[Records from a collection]
##############################

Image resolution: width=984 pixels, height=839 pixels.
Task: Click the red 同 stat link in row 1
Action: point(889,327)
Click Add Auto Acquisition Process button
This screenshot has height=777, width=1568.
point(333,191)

##############################

**TASK INSTRUCTIONS:**
Copy out every line of the data above with no changes at all.

**EXERCISE RESPONSE:**
Image resolution: width=984 pixels, height=839 pixels.
Task: Click the red 同 stat link in row 1
Action: point(889,327)
Click Add Auto Acquisition Process button
This screenshot has height=777, width=1568.
point(333,191)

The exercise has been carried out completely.